Why must access control be implemented on the server side?

Because the client is fully under the attacker's control — they can read the raw API responses and call the API directly, so any access control only enforced in the browser can simply be bypassed.

Client vs server enforcement: the frontend hides the salary column, but the API returns the full JSON; an attacker calling the API directly reads every field, so the check must live on the backend.

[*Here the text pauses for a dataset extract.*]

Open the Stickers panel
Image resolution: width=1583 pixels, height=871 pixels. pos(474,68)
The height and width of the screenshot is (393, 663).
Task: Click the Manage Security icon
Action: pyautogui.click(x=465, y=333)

* Hiding a field in the frontend is not access control — the API still returns it, so an attacker who calls the API directly reads everything; enforce on the backend. *

Problem: Client-side code can be manipulated!

Architecture flow:

Client (View Logic) → HTTP API → API Server (Business Logic) → SQL Database

What client sees:

First Name | Last Name | Roles
Peter      | Muster    | BACK_OFFICE_ADMIN
Andre      | Hess      | PRODUCT_ENG

What API actually returns (JSON):

{"employeeId": 2276, "firstName": "Peter", "roles": ["EMPLOYEE","BACK_OFFICE_ADMIN"], "salary": 50000}
{"employeeId": 1024, "firstName": "Eliot", "roles": ["BOARD_MEMBER"], "salary": 50000000}

The danger: Even if frontend hides salary, the API returns it! Attacker can:

  1. Inspect network traffic
  2. Call API directly
  3. See ALL data including sensitive fields

Rule: Access control MUST be enforced on the server/backend, never trust the client.